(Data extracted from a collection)
######
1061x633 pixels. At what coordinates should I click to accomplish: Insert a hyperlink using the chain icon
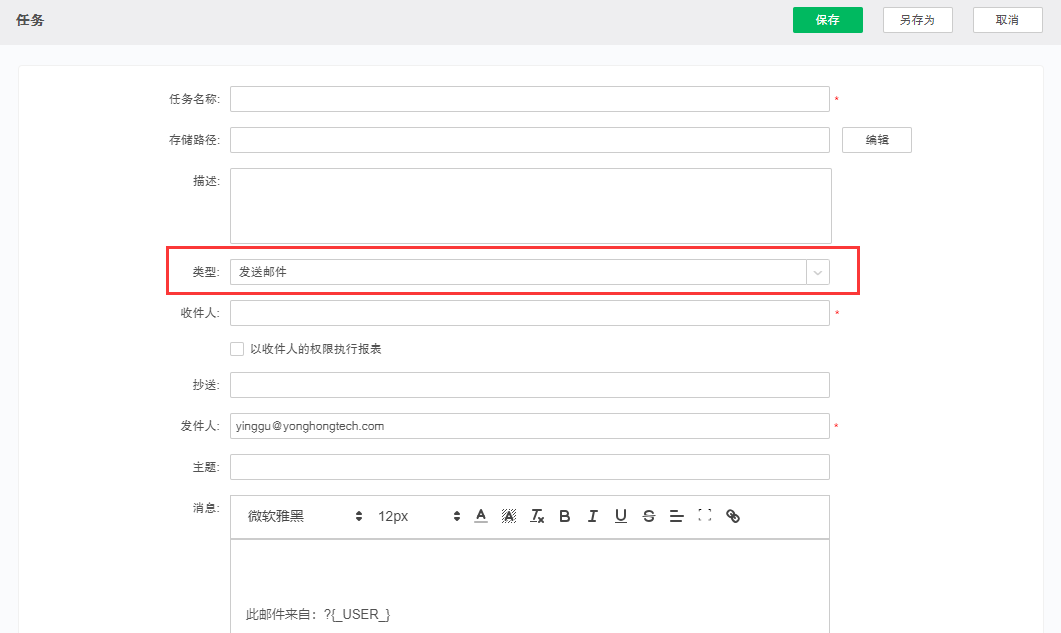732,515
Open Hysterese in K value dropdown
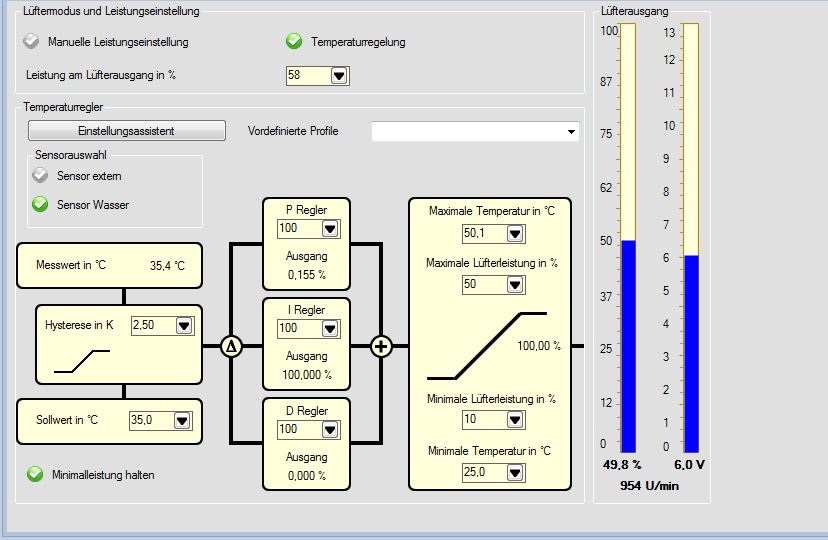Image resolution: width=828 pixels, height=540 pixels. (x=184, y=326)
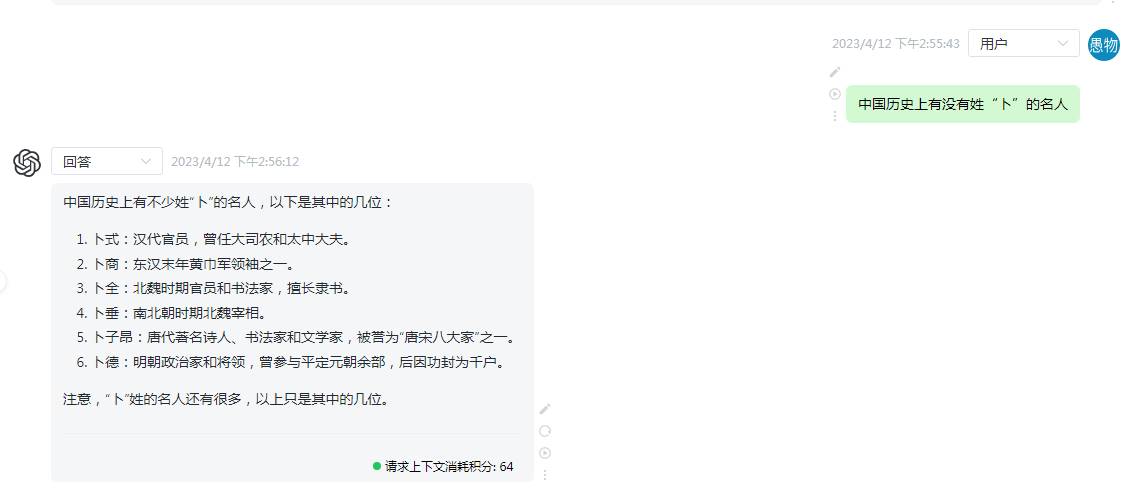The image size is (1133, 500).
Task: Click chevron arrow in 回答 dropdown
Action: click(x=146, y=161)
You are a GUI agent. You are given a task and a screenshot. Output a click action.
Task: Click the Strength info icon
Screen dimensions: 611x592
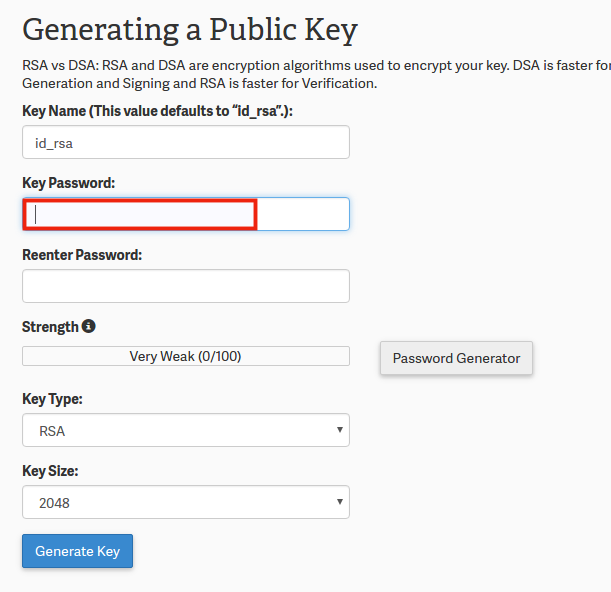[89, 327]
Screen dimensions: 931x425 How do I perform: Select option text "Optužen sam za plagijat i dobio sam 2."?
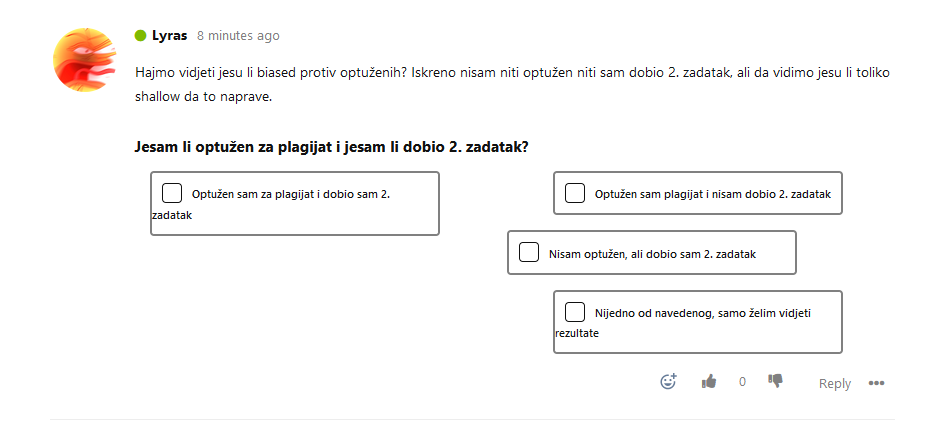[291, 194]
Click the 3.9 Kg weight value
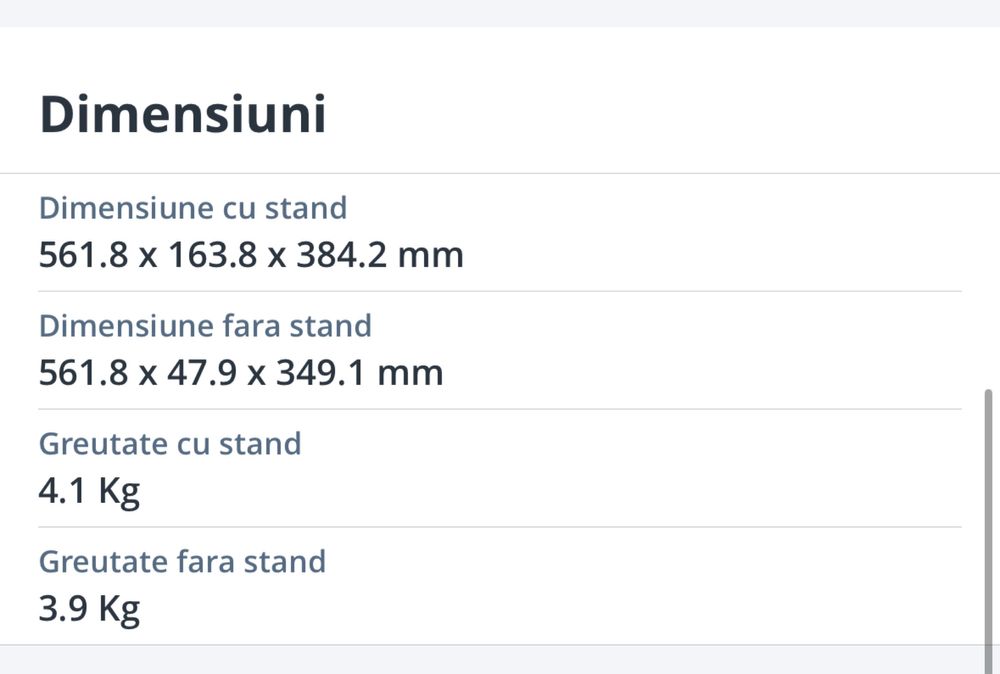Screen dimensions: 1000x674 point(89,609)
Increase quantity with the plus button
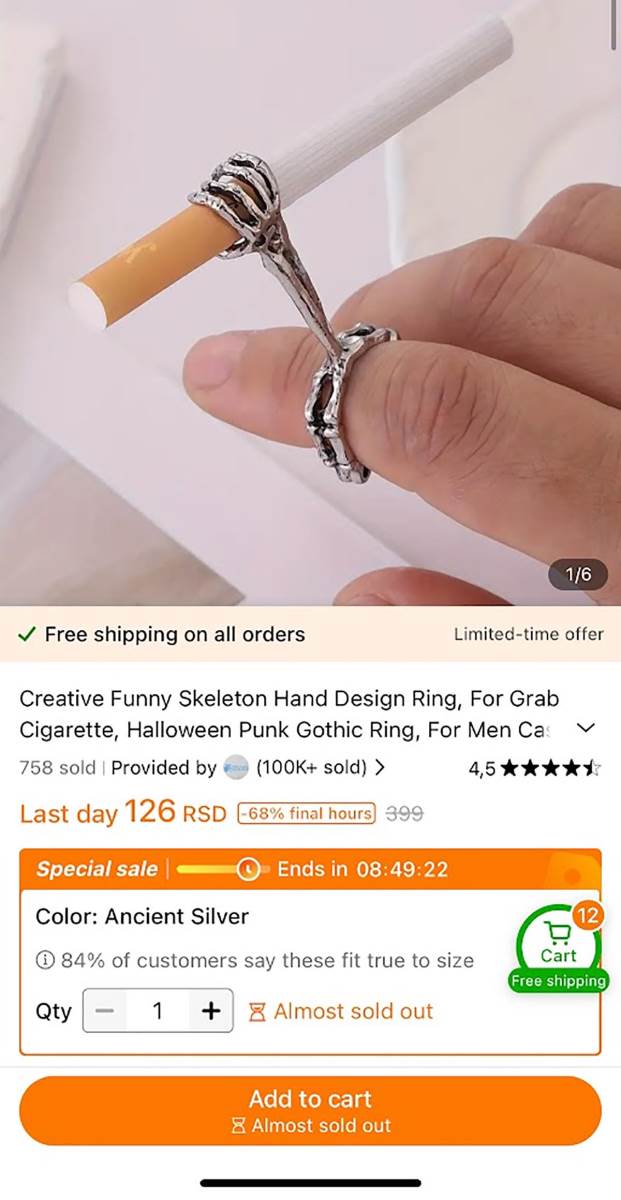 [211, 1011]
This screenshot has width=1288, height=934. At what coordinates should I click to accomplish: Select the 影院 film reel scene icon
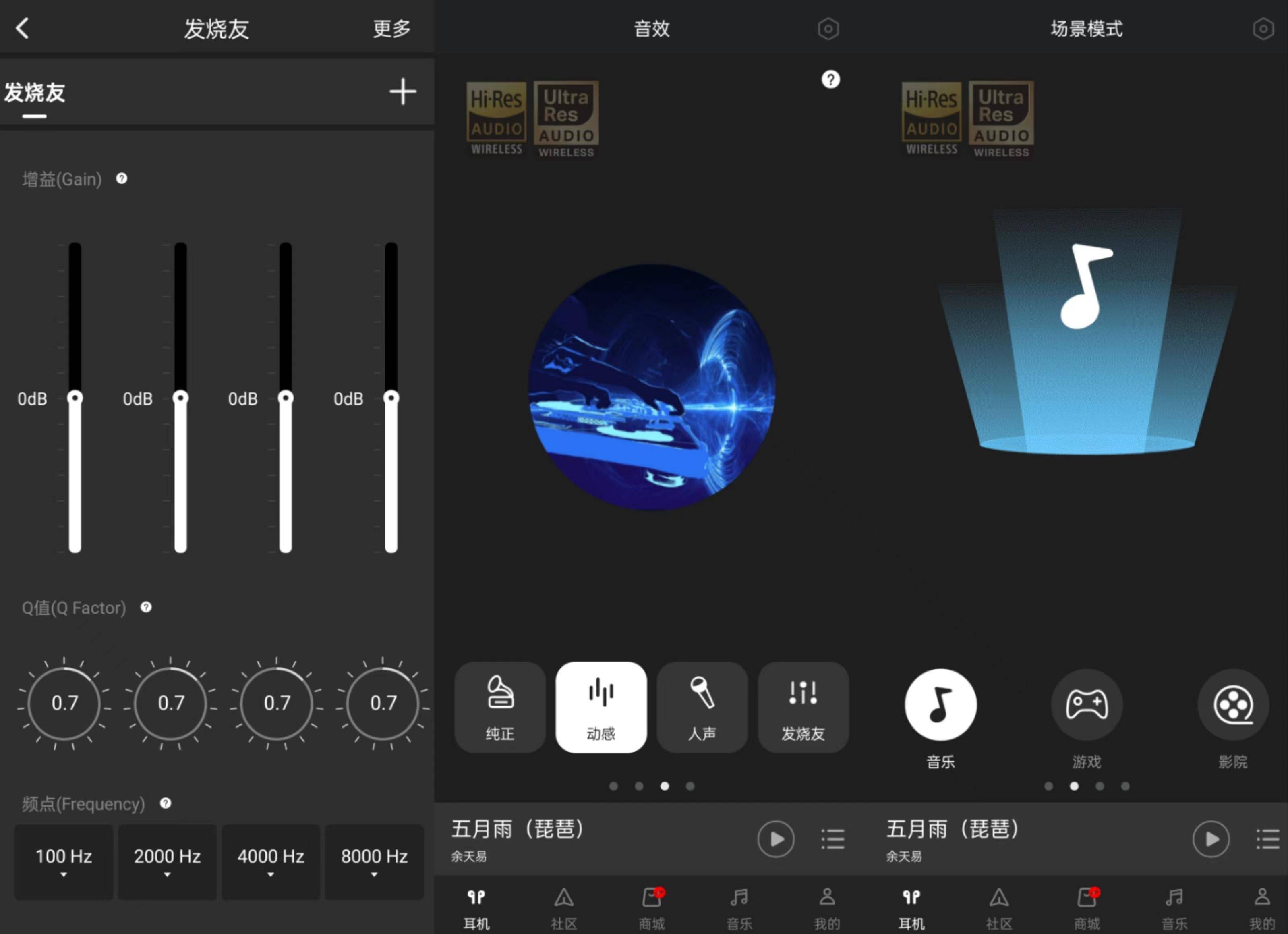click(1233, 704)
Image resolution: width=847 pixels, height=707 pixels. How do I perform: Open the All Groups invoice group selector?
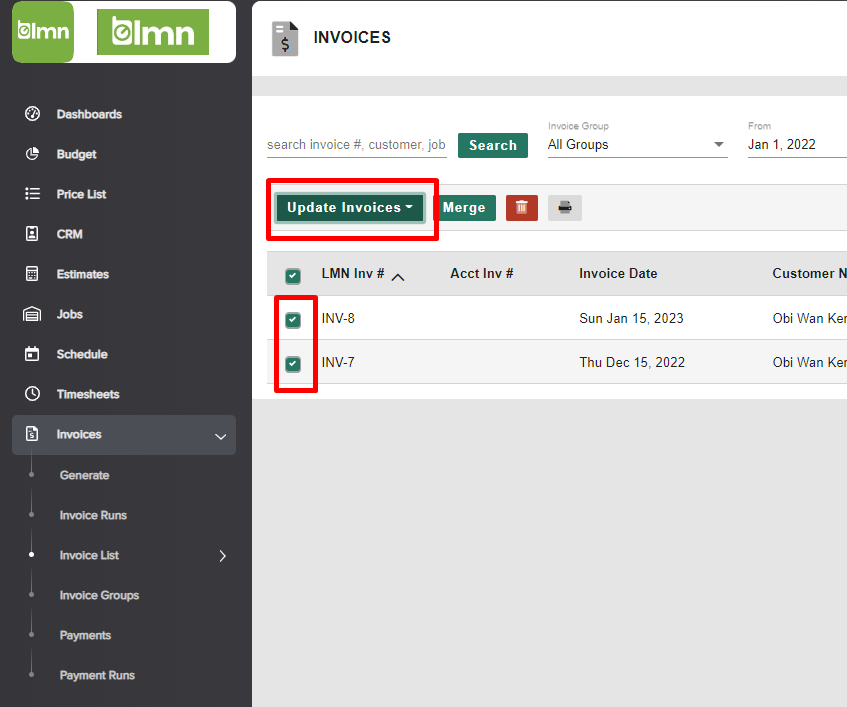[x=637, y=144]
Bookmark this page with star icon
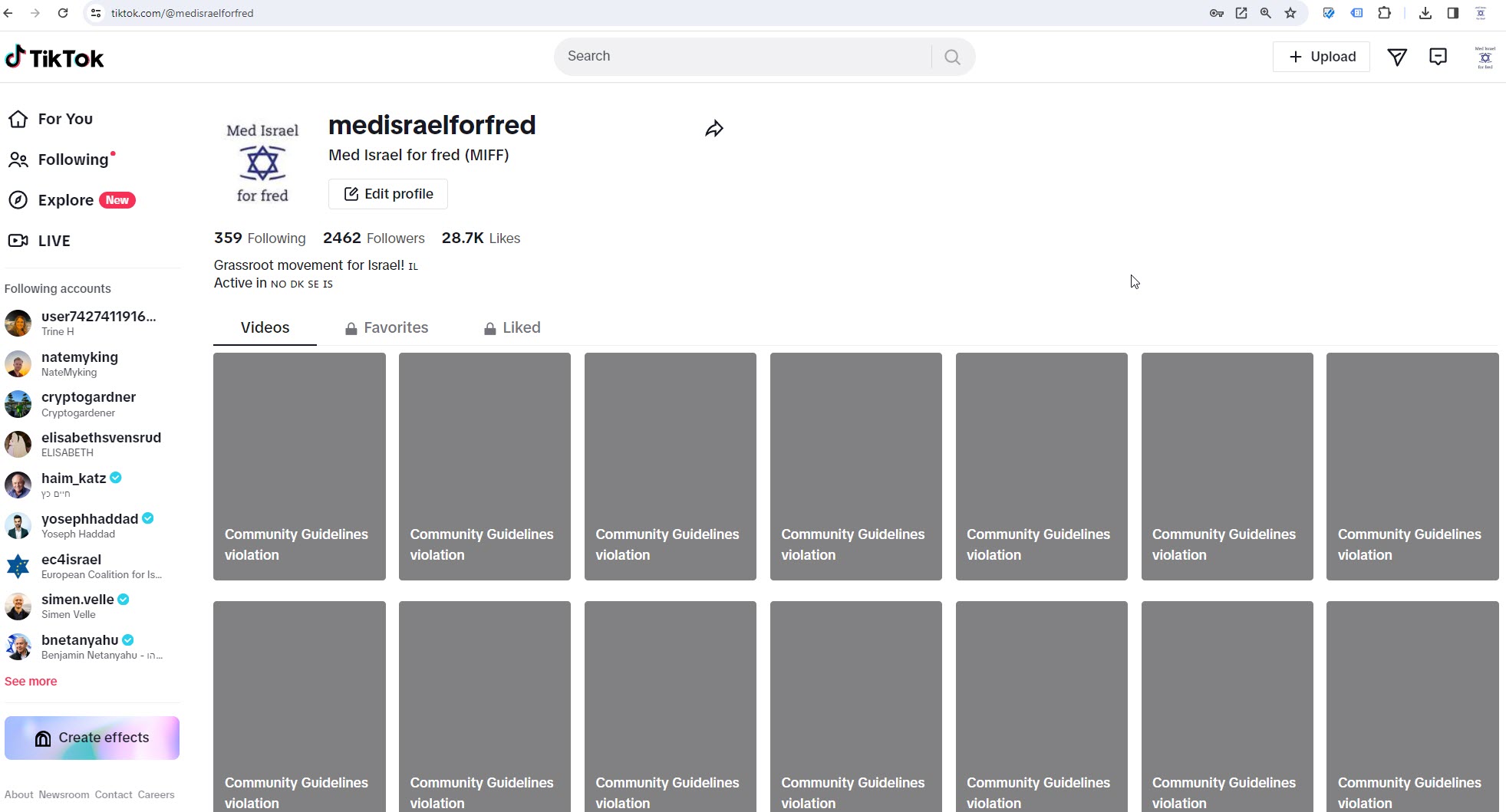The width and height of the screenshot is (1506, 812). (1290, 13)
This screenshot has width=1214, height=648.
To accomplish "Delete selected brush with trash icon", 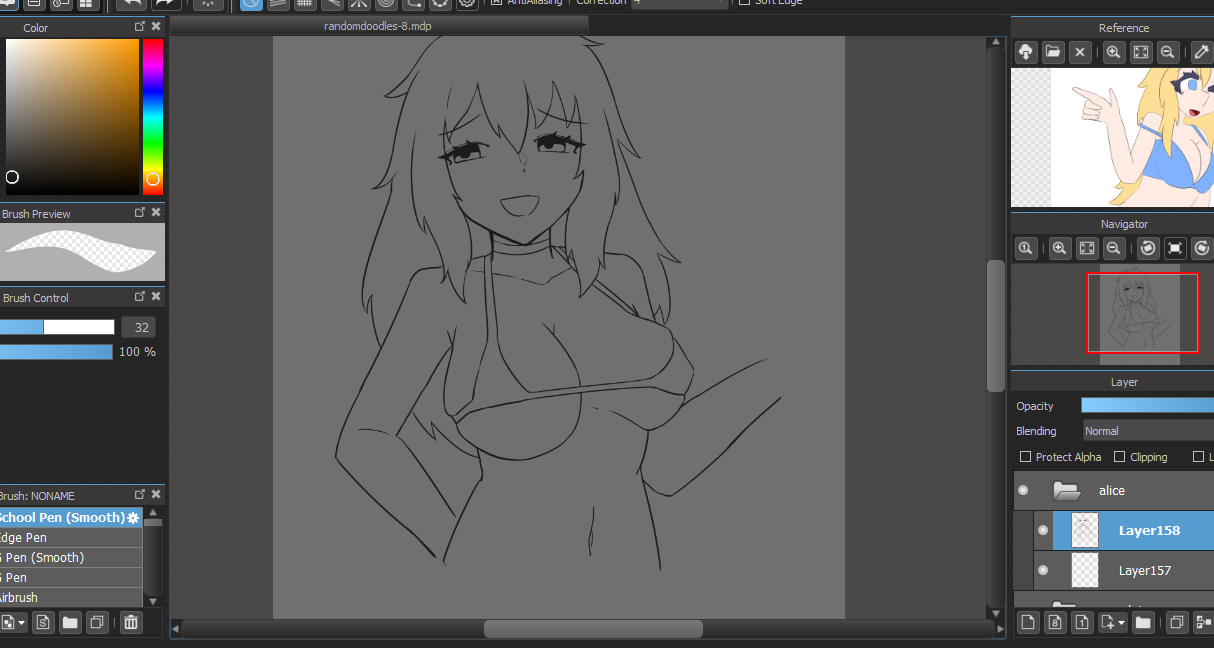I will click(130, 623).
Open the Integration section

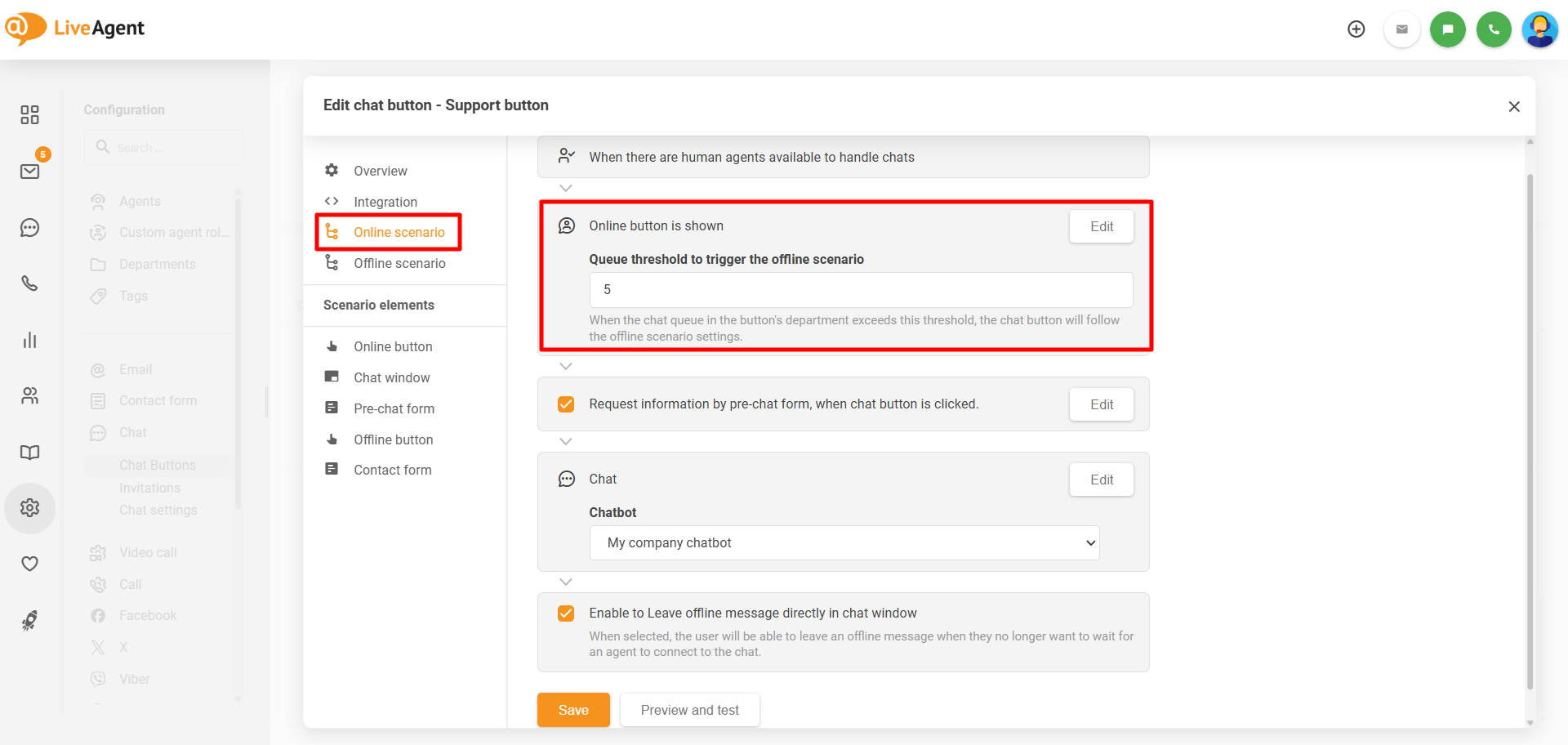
######
» What the exercise asks:
From the opening line of the entries above to the line containing "You are a GUI", please transcribe each line exactly, skipping every picture.

» Exercise output:
1061x633 pixels. At what coordinates should I click to accomplish: Insert a hyperlink using the chain icon
732,515
Open Hysterese in K value dropdown
Image resolution: width=828 pixels, height=540 pixels. (x=184, y=326)
The image size is (1133, 500).
Task: Click chevron arrow in 回答 dropdown
Action: click(x=146, y=161)
You are a GUI agent. You are given a task and a screenshot. Output a click action.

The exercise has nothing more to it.